(Collected data)
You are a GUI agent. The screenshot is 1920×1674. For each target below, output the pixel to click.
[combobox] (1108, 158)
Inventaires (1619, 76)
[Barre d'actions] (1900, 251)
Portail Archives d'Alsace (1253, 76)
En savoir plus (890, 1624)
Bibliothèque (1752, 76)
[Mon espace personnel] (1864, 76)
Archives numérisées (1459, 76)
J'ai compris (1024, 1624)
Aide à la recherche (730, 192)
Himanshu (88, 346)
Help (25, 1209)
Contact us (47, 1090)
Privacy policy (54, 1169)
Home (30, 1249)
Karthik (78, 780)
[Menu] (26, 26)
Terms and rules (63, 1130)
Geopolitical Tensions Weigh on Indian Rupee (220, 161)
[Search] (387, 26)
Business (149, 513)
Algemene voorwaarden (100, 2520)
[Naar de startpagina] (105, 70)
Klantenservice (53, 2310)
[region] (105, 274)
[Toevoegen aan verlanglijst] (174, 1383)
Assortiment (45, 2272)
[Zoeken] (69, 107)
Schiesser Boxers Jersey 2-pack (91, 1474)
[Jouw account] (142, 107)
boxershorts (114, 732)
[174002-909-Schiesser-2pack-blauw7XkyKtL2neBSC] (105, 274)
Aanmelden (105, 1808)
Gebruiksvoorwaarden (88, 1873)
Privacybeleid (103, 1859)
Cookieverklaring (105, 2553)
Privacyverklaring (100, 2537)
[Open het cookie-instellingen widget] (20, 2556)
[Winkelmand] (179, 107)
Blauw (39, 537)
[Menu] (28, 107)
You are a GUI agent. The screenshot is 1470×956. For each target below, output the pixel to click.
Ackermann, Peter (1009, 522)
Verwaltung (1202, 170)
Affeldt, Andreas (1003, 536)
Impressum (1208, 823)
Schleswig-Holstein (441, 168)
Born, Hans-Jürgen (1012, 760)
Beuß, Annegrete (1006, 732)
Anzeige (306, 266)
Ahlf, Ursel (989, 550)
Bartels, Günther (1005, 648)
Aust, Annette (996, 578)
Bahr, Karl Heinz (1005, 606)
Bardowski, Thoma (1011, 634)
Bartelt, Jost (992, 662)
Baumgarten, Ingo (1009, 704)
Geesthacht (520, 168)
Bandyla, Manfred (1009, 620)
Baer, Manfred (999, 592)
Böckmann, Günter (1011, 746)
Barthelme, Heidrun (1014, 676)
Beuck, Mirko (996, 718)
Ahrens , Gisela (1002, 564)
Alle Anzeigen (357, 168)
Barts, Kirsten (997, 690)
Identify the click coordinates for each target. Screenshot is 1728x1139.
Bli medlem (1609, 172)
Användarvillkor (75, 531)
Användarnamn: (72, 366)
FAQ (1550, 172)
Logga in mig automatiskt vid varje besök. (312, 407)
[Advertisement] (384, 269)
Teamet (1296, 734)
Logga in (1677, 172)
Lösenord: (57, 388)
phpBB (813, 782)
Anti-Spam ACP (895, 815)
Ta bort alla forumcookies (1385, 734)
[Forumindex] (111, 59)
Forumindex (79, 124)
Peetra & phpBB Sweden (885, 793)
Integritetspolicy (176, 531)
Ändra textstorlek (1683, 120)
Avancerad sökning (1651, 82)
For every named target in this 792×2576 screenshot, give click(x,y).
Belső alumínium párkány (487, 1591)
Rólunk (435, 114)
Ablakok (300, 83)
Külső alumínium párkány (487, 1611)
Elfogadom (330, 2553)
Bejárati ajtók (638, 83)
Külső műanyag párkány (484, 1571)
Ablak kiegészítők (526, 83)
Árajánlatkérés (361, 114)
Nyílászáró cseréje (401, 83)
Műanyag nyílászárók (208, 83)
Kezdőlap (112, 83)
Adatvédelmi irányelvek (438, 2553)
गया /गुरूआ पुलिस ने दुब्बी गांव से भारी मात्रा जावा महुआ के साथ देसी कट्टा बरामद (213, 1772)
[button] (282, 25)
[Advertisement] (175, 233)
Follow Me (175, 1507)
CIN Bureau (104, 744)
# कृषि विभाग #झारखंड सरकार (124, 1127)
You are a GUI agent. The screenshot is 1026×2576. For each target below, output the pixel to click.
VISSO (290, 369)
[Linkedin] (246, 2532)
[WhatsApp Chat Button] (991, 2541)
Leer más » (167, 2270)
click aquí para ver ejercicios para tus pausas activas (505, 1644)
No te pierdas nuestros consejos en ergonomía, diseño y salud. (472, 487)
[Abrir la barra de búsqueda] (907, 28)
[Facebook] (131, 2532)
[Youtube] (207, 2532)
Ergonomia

- Work to complete
Scan the entries above. Copy each line that has the string "párkány".

- Reply to the task
Belső alumínium párkány (487, 1591)
Külső alumínium párkány (487, 1611)
Külső műanyag párkány (484, 1571)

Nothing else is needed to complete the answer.